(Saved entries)
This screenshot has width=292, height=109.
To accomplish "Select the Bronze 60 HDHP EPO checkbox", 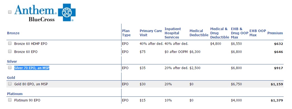I will click(10, 43).
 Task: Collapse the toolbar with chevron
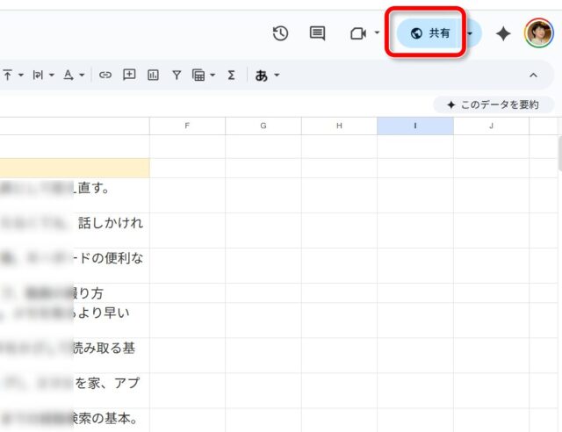pyautogui.click(x=533, y=76)
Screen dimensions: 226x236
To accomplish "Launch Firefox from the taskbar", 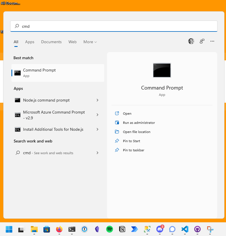I will pos(59,229).
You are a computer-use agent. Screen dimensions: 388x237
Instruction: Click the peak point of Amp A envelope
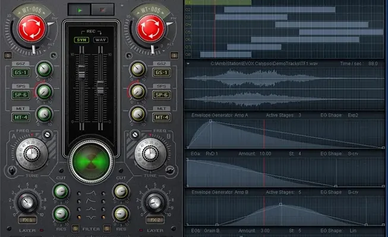(210, 121)
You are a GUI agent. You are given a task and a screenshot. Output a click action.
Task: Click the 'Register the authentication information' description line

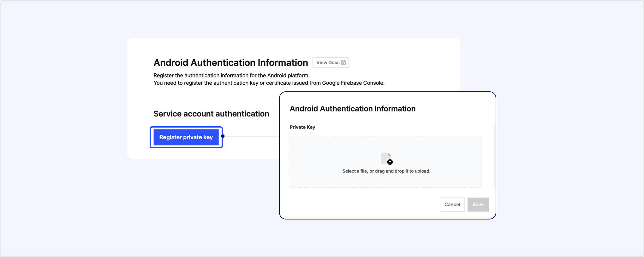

Exercise:
Every line from the one containing "Instruction: Click the" through the last line of the records is to be reproduced exactly, with pictures left out and nothing else given.

Solution to the problem:
Instruction: Click the peak point of Amp A envelope
(210, 121)
You are a GUI agent. You are given a task and a screenshot. Output a click action.
Task: Click the 'Register the authentication information' description line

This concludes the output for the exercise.